Posted in Biographical with tags , , on September 14, 2010 by telescoper

I got home from work this evening and found an ominous Manilla envelope among my mail. I assumed that it was a tax demand, since a lot of people seem to be getting them these days. But it wasn’t. It was a Jury Summons, requiring me to attend for Jury Service at Cardiff Law Courts, one of the fine civic buildings in Cathays Park, at a date in November 2010. I was relieved (that it wasn’t a tax demand) but also strangely excited. I’ve never actually done Jury Service, you see, and I quite enjoy the odd courtroom drama on the telly. Since I don’t actually have any lectures this semester I think I might as well get it over with, rather than asking for a deferral.

Incidentally, Question F on the form upon which one has to reply to the Jury Summons asks (sic):

Do you currently have, or have had in the past, any disorder or disability of the mind?

Do you think if I correct their grammar they’ll think I’m a busybody and let me off?

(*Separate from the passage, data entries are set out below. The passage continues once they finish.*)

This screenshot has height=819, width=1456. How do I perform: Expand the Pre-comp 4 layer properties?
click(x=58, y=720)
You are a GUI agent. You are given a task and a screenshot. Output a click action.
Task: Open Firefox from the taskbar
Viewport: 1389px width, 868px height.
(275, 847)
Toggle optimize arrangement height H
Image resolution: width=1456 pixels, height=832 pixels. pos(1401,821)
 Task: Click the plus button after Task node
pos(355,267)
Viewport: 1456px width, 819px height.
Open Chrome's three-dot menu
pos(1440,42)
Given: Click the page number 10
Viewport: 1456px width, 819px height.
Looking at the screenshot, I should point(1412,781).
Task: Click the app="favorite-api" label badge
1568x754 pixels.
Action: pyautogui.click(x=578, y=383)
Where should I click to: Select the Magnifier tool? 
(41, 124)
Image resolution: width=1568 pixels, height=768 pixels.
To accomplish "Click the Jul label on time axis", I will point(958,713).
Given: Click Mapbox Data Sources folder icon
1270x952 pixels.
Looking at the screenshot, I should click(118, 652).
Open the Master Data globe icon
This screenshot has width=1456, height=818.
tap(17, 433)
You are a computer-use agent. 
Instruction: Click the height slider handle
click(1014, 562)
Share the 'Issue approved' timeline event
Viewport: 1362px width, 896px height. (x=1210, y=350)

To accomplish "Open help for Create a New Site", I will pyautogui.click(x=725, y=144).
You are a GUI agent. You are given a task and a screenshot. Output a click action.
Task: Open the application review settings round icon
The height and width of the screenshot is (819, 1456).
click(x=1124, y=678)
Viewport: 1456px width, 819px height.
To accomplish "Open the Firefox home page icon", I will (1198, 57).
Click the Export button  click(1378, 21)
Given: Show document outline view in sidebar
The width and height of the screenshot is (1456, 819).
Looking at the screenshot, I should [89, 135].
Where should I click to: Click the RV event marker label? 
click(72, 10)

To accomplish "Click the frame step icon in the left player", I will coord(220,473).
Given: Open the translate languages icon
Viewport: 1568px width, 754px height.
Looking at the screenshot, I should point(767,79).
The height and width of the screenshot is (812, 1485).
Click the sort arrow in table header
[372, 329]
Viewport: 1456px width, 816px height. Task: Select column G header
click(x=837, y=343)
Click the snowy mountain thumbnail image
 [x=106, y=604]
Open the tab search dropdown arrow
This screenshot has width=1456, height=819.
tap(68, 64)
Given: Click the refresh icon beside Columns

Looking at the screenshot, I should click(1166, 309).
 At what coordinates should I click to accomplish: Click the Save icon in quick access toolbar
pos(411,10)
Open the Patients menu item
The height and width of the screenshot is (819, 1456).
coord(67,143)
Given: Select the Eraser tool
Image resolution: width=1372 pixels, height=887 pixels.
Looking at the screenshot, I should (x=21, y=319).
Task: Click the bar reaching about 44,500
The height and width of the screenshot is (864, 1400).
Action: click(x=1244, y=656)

Anyway, in anticipation of the forthcoming excitement, I thought I’d post this clip from one of my favourite old movies, 12 Angry Men, starring the great Henry Fonda which delivers an object lesson in how to deal with prejudice.

I’m sure the real thing is nothing like this, of course. The only true tale I can remember was a former colleague of mine who was on a Jury that acquitted a young man of being a drug dealer on the grounds that the quantity of marijuana he was carrying was so small it must have been for his personal use only. The amount concerned was 12 ounces…..

Any readers with other juristic anecdotes to share? If so, you know where to put them. (I mean, in the comments box.)